Required action: From the listing below, copy each line that contains the word "computer".

Data for this exercise:
-=-=-=-=-

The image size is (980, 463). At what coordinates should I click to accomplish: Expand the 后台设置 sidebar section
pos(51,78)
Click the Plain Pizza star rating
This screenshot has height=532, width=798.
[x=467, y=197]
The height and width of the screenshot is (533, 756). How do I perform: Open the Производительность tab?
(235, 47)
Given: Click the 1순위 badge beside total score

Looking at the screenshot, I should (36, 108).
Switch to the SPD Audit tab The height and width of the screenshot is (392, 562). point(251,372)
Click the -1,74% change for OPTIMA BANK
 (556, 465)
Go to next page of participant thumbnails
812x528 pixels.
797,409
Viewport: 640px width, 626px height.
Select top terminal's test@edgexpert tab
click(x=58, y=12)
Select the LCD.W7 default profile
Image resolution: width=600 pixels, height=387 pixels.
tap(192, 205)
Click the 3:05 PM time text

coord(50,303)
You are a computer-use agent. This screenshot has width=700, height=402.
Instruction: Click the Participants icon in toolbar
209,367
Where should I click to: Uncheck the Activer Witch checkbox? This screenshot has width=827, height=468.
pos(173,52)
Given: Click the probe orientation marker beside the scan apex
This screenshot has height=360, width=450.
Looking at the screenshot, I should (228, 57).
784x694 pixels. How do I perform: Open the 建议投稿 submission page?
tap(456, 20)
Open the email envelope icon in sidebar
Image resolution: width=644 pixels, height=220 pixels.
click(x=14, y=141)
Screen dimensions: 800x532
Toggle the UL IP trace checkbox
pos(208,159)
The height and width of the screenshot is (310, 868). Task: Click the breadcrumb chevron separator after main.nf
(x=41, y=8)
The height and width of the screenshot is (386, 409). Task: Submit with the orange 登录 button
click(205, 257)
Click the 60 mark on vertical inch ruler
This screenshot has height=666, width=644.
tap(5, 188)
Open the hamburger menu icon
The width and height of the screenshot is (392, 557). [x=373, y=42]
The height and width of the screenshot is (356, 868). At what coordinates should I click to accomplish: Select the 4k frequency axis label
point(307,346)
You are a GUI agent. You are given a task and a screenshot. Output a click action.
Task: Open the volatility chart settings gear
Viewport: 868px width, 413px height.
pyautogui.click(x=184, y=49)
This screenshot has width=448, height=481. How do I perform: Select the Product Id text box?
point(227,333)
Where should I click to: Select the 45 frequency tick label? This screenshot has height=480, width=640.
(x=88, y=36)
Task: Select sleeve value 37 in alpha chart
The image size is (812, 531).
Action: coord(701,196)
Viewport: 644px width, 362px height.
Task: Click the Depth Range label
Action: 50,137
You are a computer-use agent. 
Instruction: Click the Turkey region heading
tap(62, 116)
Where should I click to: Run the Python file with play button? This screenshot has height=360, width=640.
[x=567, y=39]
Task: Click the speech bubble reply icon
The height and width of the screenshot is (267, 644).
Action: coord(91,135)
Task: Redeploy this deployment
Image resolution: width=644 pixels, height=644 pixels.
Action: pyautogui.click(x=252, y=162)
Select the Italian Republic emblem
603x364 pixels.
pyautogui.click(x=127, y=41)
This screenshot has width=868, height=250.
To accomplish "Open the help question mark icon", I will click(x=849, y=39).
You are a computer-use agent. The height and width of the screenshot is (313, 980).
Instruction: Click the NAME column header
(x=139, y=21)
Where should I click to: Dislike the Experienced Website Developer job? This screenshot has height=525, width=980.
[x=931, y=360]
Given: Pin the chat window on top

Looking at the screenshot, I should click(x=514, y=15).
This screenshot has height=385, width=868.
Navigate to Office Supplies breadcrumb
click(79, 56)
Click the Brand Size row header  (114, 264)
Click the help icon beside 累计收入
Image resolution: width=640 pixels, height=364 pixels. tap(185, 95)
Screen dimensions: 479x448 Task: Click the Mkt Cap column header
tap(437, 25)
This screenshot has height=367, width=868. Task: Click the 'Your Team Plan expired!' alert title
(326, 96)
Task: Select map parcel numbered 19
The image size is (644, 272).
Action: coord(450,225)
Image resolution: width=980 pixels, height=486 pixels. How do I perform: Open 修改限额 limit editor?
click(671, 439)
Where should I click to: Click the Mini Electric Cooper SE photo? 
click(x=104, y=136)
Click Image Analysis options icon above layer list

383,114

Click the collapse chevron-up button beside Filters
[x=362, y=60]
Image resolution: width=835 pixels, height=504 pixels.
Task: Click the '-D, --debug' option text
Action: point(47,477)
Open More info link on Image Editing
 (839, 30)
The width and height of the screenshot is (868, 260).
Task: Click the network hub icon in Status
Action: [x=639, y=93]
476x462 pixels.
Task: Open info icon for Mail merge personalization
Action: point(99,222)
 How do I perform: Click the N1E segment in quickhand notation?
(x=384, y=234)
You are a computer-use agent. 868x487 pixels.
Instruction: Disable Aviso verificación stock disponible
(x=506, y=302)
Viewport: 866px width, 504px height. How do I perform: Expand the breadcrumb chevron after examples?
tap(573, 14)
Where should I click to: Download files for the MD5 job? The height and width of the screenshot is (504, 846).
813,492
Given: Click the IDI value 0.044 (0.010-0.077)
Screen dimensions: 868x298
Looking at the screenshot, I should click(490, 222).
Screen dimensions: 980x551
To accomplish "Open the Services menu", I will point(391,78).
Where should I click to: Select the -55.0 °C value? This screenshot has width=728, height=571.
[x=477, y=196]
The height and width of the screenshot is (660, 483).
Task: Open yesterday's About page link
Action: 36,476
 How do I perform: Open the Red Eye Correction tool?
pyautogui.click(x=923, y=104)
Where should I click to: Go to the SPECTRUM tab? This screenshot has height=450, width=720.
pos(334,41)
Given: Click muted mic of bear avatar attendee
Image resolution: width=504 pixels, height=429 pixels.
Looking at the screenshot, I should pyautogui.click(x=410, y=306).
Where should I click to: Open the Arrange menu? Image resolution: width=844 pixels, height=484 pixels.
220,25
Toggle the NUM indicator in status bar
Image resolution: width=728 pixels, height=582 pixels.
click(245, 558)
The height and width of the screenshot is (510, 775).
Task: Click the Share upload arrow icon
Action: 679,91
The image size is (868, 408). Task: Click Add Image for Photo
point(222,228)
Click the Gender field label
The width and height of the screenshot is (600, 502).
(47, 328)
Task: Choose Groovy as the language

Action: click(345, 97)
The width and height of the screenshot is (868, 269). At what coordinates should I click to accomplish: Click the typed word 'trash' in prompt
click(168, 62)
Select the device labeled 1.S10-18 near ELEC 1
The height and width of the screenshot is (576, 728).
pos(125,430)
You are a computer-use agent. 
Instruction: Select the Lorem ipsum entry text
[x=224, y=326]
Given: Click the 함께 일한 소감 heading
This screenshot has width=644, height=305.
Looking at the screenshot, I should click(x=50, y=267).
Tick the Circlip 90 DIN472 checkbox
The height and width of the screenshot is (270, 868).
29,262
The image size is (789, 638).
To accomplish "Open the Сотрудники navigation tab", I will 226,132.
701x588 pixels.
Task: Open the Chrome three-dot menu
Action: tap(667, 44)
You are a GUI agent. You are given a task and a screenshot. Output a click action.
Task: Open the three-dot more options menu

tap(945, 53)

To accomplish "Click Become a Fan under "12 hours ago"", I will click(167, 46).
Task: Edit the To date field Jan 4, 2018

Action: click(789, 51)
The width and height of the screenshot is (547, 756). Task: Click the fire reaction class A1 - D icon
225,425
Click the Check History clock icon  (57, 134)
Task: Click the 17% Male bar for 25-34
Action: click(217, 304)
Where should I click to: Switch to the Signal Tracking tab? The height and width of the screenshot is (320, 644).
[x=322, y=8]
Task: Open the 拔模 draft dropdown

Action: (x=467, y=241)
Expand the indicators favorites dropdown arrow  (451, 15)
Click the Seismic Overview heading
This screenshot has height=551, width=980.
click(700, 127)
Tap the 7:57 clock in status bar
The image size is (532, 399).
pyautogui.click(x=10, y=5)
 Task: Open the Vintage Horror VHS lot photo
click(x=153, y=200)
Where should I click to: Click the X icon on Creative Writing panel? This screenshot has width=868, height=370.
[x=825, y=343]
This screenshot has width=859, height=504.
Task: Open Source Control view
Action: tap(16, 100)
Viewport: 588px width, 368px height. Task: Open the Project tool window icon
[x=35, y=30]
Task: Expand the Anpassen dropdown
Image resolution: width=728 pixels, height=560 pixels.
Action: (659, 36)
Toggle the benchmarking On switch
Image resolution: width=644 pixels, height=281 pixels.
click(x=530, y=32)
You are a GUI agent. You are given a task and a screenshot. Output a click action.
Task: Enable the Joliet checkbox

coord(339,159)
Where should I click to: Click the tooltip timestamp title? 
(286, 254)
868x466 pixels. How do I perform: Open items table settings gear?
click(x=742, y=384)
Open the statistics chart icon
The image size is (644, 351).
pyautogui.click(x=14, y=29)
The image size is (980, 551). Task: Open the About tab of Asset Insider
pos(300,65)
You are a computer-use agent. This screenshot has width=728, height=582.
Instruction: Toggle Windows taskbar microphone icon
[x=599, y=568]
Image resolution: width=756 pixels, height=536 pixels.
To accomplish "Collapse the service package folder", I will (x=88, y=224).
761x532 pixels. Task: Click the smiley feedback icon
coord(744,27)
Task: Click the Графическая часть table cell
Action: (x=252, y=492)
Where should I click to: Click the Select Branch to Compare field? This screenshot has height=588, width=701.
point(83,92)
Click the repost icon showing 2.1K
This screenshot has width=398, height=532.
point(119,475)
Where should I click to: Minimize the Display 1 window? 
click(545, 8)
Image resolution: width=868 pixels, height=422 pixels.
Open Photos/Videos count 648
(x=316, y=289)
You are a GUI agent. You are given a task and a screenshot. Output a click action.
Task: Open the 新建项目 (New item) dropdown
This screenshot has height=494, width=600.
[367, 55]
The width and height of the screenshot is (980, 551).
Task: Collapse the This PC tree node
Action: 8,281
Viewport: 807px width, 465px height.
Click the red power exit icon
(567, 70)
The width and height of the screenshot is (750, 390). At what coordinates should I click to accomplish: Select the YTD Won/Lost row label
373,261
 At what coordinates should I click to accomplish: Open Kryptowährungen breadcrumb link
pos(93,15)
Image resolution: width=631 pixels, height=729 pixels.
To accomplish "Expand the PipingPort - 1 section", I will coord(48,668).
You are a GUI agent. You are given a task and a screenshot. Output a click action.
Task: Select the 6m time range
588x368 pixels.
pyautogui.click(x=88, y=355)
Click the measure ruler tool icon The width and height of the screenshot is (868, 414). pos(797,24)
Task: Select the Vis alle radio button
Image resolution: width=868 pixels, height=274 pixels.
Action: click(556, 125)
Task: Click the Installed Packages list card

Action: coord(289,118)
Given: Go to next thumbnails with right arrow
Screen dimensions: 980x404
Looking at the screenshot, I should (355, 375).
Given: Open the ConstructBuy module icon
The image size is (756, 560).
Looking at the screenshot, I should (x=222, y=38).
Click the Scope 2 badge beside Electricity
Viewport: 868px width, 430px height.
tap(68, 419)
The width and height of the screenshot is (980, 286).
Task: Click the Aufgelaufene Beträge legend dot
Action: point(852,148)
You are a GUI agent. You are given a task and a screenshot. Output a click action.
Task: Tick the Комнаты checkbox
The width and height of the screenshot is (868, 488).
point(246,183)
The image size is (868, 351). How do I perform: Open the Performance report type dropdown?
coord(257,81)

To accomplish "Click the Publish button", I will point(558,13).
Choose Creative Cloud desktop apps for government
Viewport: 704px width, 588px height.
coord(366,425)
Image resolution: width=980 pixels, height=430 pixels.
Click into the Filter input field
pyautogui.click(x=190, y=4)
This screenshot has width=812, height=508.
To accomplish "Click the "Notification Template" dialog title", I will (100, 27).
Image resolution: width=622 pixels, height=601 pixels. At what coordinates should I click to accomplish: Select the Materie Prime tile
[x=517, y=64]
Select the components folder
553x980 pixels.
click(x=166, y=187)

-=-=-=-=-

Your solution:
You are a computer-use agent. This screenshot has width=700, height=402.
You are a computer-use agent. 
You are a computer-use agent. The height and width of the screenshot is (313, 980).
You are a computer-use agent. 868x487 pixels.
You are a computer-use agent. 
You are a computer-use agent. This screenshot has width=728, height=582.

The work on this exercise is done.